The first form we fill out (besides the cover page with a summary of our findings) is a skeletal inventory sheet. You record whether each element is missing (dashes), up to 25% present (f), 25-75% present (p), or 75-100% present (c). The letters stand for fragment, partial, and complete.
Immediately after that, we color in a skeleton to show what elements are present This is an easy way for someone to quickly glance at your report and have a basic idea of how complete the individual is.
As you can see, most of these forms say “juvenile” in the upper right hand corner. That is because the forms for adult and juvenile are different. In juveniles, sometimes you have to record deciduous dentition, or the state of the fusion of their bones. How fused certain elements are can give you an excellent idea of the age of a juvenile.
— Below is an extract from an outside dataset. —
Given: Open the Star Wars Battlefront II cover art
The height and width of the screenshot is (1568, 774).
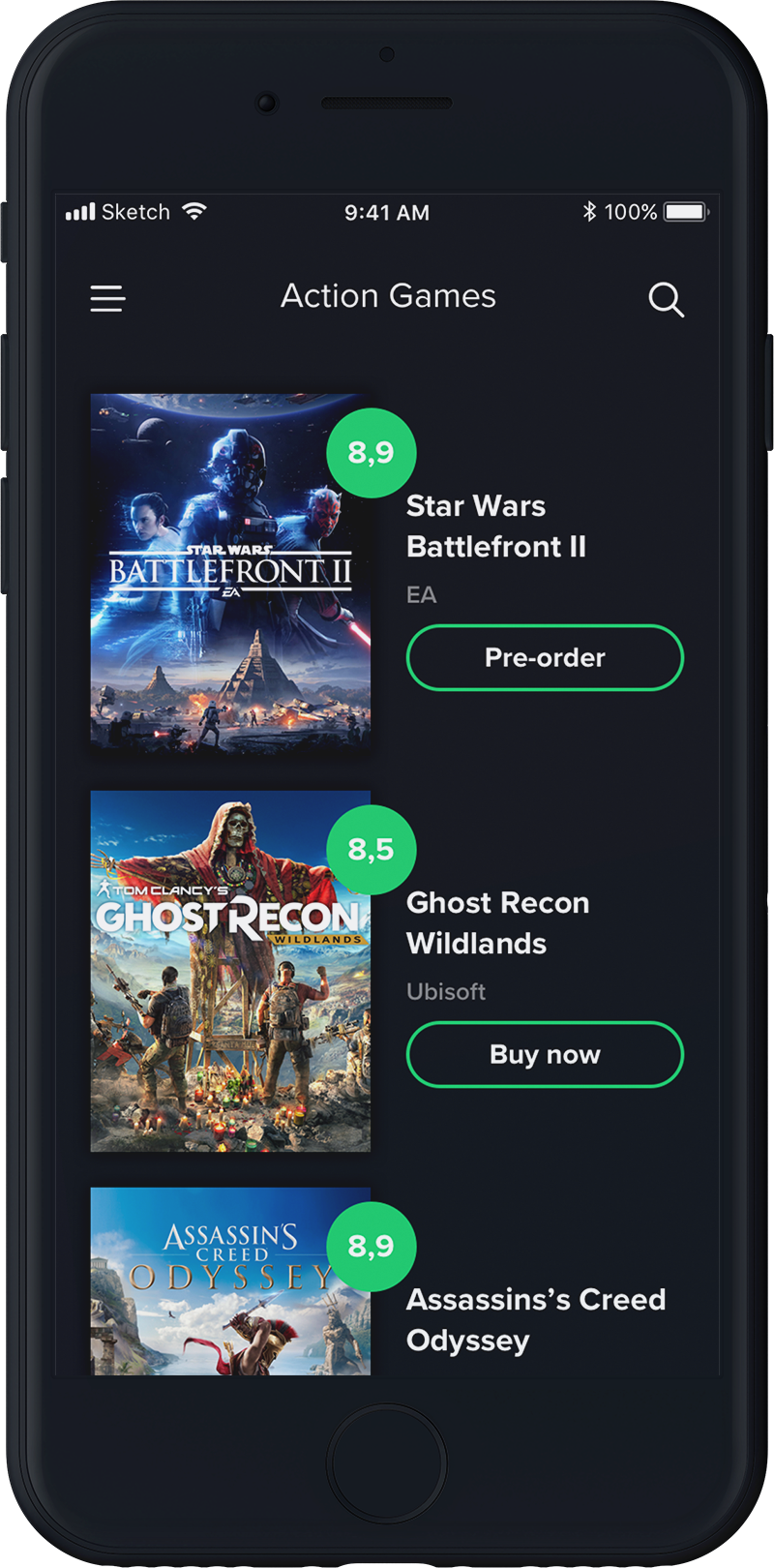Looking at the screenshot, I should pyautogui.click(x=230, y=573).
So on this page (picture on the left, form 2b), I scored how fused certain bone elements were and used this information to assess age-at-death (see notes section at the bottom of the page). I also used dental wear (mandibular/maxillary attrition).
The last form is one of my least favorite sheets…the dental sheet. You have to record what teeth are present, how developed they are, how worn they are, any pathologies, and certain measurements when possible. I don’t have time to explain all the scoring methods because they are different for each category, but I can quickly explain what some of the terms mean. Caries are cavities. Abcesses occur from infections basically and show up as holes in the bones where pus from the infection drain out. Calculus is plaque buildup. Chipping occurs from eating really hard foods. Periodontitis is basically when the gum is receding from the tooth and the underlying bone becomes porous and thin. Attrition is dental wear – how much the crown gets worn and whether you can see (and how much) the dentin inside. Also, you’ll see that I noted that one of this individual’s teeth is pegged. That means that the growth got impacted and altered the final shape of the tooth. For an incisor, this means that the shape is cylindrical instead of flat (as is normal). And I apologize, I can’t seem to find a decent picture of this phenomenon, but if you want to see a creepy picture of what your mouth looks like before you get your adult teeth in, click here.
We’re supposed to visit downtown Puebla today, I think, so pictures from that excursion will be up soon. Hope everyone is doing well! I do miss the States already!